• What is being asked:
Below are the records; copy out every line that holds the word "computer".

• Input records:
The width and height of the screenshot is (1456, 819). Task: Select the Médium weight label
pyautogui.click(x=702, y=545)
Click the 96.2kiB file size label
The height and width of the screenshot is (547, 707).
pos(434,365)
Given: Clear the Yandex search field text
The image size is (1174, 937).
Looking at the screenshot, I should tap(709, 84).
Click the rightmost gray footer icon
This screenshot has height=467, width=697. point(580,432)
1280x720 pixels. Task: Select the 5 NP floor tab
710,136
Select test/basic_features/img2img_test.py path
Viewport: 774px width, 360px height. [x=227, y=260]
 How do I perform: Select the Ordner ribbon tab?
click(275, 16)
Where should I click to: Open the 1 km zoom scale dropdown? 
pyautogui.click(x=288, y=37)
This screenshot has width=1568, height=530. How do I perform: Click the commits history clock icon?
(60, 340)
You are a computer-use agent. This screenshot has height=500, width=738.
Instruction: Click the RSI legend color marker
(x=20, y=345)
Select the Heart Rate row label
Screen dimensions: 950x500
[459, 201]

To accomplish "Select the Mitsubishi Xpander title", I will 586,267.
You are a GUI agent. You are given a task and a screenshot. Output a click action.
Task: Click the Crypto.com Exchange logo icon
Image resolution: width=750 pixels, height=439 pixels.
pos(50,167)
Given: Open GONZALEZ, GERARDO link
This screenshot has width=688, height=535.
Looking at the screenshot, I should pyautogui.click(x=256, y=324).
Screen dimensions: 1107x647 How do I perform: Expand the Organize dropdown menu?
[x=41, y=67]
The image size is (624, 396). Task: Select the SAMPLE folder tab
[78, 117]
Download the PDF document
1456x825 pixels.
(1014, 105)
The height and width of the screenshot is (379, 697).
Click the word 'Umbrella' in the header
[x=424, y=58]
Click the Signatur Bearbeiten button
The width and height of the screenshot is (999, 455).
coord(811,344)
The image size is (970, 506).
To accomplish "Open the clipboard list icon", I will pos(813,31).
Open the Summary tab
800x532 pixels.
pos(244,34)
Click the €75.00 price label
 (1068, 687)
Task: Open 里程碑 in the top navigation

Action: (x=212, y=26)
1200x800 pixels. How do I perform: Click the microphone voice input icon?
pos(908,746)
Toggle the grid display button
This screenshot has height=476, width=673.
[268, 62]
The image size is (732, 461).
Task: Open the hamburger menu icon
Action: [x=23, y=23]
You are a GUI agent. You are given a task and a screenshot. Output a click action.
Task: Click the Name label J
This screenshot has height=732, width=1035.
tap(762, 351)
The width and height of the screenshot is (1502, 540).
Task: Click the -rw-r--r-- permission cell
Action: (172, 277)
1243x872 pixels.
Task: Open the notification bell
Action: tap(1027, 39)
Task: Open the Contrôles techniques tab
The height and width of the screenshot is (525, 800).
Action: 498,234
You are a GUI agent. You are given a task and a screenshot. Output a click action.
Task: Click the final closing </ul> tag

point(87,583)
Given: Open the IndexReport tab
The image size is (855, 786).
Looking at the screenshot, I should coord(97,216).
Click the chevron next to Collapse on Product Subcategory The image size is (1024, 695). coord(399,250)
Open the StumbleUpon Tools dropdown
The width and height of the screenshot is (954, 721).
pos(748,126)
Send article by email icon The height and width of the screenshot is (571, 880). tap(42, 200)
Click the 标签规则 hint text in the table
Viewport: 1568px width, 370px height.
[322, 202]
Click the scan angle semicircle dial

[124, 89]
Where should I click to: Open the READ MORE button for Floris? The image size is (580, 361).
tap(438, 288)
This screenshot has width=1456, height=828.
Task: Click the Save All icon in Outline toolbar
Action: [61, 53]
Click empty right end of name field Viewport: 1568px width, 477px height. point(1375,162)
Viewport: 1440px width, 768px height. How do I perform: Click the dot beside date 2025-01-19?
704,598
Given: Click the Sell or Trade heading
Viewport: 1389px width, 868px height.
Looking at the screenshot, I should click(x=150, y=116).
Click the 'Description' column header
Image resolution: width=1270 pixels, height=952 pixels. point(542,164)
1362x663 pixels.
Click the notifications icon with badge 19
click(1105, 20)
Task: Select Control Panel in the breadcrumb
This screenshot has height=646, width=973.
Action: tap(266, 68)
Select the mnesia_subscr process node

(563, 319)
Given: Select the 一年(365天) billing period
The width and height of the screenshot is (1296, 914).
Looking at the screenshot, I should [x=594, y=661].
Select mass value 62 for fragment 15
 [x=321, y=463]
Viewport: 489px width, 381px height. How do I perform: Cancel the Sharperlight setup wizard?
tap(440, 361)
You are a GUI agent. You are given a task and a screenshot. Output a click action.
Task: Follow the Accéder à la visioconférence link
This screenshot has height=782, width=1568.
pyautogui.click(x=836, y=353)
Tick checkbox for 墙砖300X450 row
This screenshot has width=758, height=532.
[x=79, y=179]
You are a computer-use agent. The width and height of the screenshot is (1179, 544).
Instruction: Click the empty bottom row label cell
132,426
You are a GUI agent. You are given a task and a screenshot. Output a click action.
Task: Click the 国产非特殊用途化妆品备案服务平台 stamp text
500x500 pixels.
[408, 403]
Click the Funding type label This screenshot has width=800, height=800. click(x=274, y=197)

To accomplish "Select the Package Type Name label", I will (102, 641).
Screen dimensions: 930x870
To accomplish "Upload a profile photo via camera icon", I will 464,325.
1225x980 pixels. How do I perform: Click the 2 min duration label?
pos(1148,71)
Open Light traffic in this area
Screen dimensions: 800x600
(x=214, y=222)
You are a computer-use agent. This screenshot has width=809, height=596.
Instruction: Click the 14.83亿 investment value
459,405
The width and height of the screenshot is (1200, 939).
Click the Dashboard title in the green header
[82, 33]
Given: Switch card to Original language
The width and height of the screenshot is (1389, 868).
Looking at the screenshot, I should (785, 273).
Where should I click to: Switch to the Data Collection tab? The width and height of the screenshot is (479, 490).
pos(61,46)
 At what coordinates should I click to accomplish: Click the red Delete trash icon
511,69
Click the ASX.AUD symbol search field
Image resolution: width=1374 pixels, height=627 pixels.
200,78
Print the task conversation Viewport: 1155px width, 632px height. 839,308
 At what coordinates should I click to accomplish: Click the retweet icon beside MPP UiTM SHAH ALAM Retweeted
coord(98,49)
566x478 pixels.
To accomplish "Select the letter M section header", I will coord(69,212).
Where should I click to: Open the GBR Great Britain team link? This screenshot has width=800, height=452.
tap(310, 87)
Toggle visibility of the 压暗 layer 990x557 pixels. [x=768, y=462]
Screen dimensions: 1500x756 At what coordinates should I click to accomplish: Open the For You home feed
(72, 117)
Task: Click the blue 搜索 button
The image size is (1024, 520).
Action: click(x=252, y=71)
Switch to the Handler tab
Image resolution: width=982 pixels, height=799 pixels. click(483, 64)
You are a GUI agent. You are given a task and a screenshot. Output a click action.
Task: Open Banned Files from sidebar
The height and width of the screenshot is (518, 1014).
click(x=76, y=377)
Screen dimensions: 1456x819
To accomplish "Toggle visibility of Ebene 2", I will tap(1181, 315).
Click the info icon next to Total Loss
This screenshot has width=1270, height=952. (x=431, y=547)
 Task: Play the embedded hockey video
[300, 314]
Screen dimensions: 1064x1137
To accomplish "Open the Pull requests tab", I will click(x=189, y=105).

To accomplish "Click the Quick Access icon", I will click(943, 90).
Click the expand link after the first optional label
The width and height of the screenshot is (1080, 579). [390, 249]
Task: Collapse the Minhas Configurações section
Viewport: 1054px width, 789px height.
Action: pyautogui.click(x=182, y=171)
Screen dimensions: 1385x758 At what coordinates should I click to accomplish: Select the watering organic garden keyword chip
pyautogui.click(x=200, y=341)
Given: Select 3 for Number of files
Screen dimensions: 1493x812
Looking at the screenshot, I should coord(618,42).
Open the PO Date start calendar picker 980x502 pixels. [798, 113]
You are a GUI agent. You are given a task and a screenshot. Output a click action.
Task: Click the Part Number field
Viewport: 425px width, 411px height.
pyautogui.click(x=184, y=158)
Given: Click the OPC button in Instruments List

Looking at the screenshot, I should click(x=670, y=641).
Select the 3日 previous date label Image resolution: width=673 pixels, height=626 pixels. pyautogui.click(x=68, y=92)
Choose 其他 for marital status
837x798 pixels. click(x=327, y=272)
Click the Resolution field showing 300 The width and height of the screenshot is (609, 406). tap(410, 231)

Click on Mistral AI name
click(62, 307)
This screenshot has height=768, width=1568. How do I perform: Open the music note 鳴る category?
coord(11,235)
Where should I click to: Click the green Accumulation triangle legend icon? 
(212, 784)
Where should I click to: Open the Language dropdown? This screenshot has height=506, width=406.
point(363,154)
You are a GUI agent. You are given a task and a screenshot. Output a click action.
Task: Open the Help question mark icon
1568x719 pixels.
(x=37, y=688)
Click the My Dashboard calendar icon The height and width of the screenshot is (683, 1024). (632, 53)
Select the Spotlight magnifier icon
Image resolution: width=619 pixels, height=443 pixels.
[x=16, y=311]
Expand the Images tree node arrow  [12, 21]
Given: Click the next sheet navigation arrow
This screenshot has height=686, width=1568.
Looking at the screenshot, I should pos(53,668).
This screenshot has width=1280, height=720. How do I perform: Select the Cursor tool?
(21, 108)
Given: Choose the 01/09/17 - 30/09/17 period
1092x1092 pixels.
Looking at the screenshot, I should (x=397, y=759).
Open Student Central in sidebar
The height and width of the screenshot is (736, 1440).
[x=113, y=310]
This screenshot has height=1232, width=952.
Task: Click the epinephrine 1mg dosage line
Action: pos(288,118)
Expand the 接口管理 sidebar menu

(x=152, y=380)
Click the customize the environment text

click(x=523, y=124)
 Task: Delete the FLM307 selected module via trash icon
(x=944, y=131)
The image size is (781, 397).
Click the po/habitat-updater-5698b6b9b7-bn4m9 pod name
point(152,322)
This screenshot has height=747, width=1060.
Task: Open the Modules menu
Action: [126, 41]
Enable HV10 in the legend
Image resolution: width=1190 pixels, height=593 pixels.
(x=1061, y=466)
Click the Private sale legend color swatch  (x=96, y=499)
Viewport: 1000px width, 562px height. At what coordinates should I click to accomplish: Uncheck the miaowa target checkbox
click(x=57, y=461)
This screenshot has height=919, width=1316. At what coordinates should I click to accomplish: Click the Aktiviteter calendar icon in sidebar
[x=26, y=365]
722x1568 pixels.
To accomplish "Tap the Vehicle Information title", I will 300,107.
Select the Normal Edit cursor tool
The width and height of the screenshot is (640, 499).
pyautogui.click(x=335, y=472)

• Exercise solution:
You are a computer-use agent. This screenshot has height=500, width=738.
You are a computer-use agent. The width and height of the screenshot is (1179, 544).
You are a computer-use agent. This screenshot has width=809, height=596.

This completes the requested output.